Article

10 Things Grieving Children Want You to Know

Created by: Our House

By: Lauren Schneider, Clinical Director of Child & Adolescent Programs OUR HOUSE Grief Support Center

Developmental StagesMedical/IllnessOverdose LossSibling LossSuicide LossTragic Events

10 Things Grieving Children Want You to Know

Ten Things Grieving Children Want You To Know

1. Children want to be told the truth about the death:

  • Tell them in age-appropriate and direct language
  • Ask them if they have any questions and clear up misconceptions

2. Children look to you as a role model for how people grieve:

  • Share your feelings with them as long as they are relieved of the task of having to “fix it”
  • Each child will grieve in their own unique way
  • They will grieve alone in an effort to shield you from their pain

3. Children want to talk about their person who died:

  • They need you to tolerate listening when they tell their story or share their feelings
  • They fear that they will forget their loved one

4. Children express their emotions through play and behaviors which may be problematic for you:

  • They can’t always tolerate intense emotions or know how to talk about them
  • They might make decisions you don’t agree with
  • They need to take breaks from their grief and engage in age appropriate activities.
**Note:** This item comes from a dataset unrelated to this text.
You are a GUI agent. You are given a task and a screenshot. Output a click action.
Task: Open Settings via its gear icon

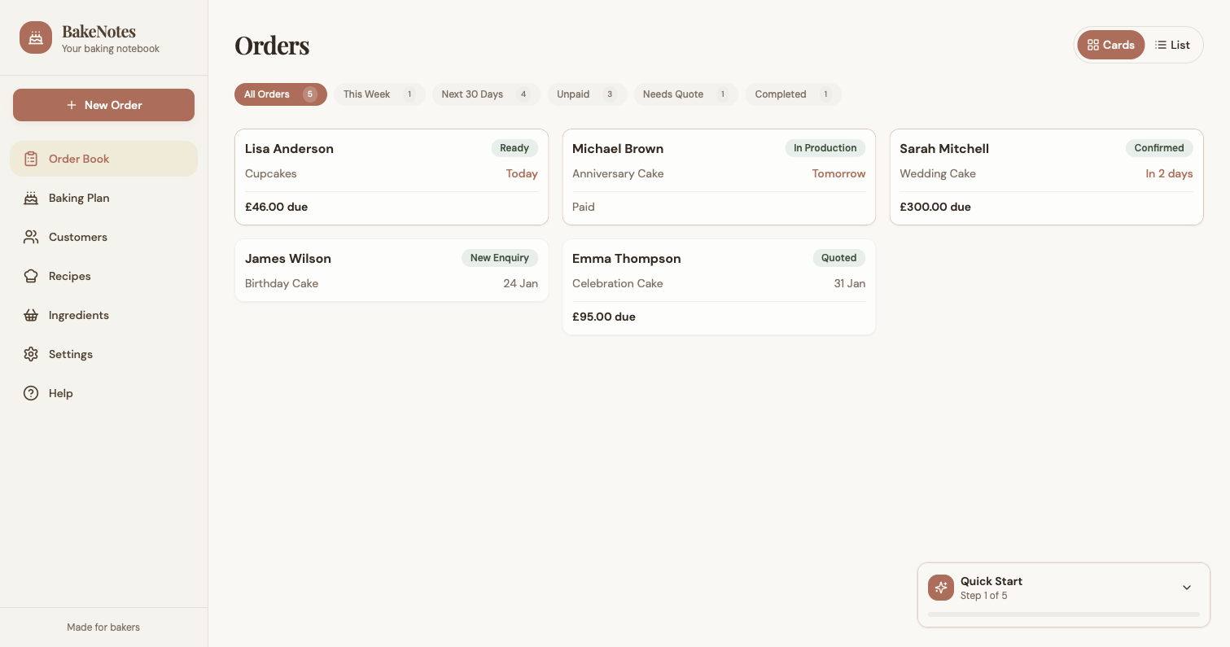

5. Children need to know who would take care of them if you could not:

  • They may fear for your safety especially when you are apart

6. Children benefit from being included in mourning rituals:

  • Your child needs the opportunity to participate in ongoing rituals
  • Rituals aid in their understanding of death

7. They need you to help them feel safe:

  • Provide clear and consistent boundaries, limits and expectations
  • Give them room to safely interact with peers and adults outside of the family

8. They need to be taught coping strategies:

  • Include ways to comfort themselves in your absence

9. Children need to be included when making decisions:

  • About how to celebrate holidays, birthdays and anniversaries
  • About other family circumstances such moving or changing schools.

10. Children need you to take care of yourself: they will only adapt as well as you do.